Se cuela el frío por la rendijas que se han abierto entre las resecas tablas de puertas y ventanas hendiendo como afiladas navajas barberas las escuálidas carnes ateridas y músculos depauperados por la prolongada inanición de los dos cuerpos arrugados que se acurrucan en medio de la oscura estancia.

Abrazados con todas su fuerzas el uno al otro con sus manos sarmentosas intentan insuflarse mutuamente un poco de ese calor tan necesario que se les ha escapado ya hace tiempo de sus cuerpos tan menguados por añosos.

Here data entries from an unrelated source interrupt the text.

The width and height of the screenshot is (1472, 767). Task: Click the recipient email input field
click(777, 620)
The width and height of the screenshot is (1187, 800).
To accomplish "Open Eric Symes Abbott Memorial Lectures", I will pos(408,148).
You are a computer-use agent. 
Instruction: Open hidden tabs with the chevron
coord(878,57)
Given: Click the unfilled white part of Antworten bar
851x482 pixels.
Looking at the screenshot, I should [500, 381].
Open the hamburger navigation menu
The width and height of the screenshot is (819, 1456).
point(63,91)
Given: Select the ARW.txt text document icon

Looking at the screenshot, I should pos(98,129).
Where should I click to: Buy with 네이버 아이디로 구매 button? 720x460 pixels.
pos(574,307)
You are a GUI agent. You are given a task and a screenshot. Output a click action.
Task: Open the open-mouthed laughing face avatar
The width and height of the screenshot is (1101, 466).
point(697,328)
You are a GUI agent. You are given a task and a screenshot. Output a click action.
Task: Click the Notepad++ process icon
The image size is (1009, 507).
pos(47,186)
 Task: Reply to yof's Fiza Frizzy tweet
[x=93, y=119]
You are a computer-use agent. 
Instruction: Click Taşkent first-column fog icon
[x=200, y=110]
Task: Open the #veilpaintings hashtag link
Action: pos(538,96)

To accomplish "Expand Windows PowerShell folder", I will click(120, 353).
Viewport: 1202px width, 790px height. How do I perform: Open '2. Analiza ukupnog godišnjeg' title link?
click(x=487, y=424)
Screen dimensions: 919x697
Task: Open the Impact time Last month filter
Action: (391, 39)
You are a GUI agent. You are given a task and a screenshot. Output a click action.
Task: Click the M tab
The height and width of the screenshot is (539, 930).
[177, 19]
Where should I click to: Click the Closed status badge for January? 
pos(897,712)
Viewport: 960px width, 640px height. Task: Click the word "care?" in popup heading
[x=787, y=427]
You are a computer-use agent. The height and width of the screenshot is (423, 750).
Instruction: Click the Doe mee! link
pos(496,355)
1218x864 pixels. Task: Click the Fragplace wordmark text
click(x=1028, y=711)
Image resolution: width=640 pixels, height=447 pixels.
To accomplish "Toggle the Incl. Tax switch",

Esperan sentados sobre unas cajas en las que está embalada toda su vida pasada y su incierto futuro del que ya, sólo esperan que llegue la comitiva judicial para expulsarlos al gélido exterior.

Sobran ya todas las palabras y se les han acabado las lágrimas que aún había en sus debilitados esqueletos.

Sin saber cómo, obedeciendo a una orden procedente de a saber qué recóndito apartado de sus gastados cerebros, apoyándose el uno contra el otro como habían hecho siempre a lo largo de sus vidas en comunión, consiguieron poner en vertical sus osamentas y pasito a pasito, se acercaron hasta conseguir llegar a la puerta de madera del balcón entre cuyas tablas ya desunidas se filtraban
aquellos fríos hilos de viento que los atravesaban y dejaban helados sus cuerpos y sus almas.

A duras penas y entre ambos, consiguieron descorrer los cerrojillos oxidados y abrir la ventana que les dio paso a un balcón que amenazaba ruina a cuyo barandal inestable se aproximaron para ver que, por la parte de poniente del callejón donde habían vivido y soñado y criado a sus hijos ausentes desde hacía tanto tiempo, aparecía ya aquella comitiva entre fúnebre y amenazadora acompañada de gente armada, que sería la encargada de ejecutar la felonía que había puesto en marcha un banquero que antes, se había presentado como amigo ofreciéndoles la posibilidad de sobrevivir un poco más en un mundo carente de sentimientos.

Se miraron a sus resecos ojos conscientes que sería la última vez que lo harían y sin hablar, se disponían a empujar al unísono el barandal cuando, intuyeron más que ver u oír, un golpe sordo sobre el asfalto, y luego otro y otro, y vieron objetos variados y maceteros enteros cayendo tan peligrosamente cerca de aquellos empingorotados hombres con chisteras y entre los uniformados que, todos, corrieron a protegerse tras la esquina por la que habían entrado al callejón.

No se atrevieron a completar su malvado desafuero y tal cual llegaron en tropel envalentonado, se retiraron mohínos y cabizbajos a la espera de una oportunidad más favorable mientras que los abuelos, abrazados y con lágrimas que habían surgido como por encantamiento de lo rincones más hondos de sus ya ajados cuerpos agradecieron sin palabras la solidaridad de sus antiguos vecinos que, poco a poco, se fueron arracimando bajo la balconada y después, se los llevaron junto a un hogar encendido donde les dieron el caldo caliente y el calor humano que tanto necesitaban sus desprotegidos cuerpos*.

Salud.

*Este cuento de Navidad acaba bien, pero por desgracia, no suele ser así.